> _Problem requirements_: Please format everything from the first of these lines down to the one containing "coord(222,69)" as a Markdown table with the columns Row and Line, numbering the rows and leaving out any blank lines.

> _Given data_:
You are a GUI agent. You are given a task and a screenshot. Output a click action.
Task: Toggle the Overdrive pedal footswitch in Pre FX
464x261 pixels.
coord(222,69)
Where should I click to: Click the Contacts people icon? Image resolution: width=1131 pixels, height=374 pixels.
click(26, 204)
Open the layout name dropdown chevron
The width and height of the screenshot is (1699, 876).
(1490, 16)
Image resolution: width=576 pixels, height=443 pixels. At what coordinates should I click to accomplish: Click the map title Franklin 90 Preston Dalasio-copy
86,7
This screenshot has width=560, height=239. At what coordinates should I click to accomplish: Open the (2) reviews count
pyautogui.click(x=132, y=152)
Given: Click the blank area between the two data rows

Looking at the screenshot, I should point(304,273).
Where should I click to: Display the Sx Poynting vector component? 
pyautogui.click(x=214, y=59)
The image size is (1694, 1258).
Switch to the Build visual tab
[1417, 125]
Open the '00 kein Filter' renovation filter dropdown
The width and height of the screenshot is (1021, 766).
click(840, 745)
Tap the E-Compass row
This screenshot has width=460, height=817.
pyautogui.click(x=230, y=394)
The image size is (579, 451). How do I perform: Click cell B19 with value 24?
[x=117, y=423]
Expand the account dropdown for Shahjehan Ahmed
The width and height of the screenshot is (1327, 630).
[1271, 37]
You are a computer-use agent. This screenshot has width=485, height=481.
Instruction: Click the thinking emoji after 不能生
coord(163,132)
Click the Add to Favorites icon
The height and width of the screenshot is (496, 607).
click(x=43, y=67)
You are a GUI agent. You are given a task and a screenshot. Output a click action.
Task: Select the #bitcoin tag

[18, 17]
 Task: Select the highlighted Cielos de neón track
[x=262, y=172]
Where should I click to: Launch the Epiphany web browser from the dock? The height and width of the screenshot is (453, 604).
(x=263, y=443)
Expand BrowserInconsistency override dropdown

> _Result for this exercise_:
| Row | Line |
|---|---|
| 1 | You are a GUI agent. You are given a task and a screenshot. Output a click action. |
| 2 | Task: Toggle the Overdrive pedal footswitch in Pre FX |
| 3 | 464x261 pixels. |
| 4 | coord(222,69) |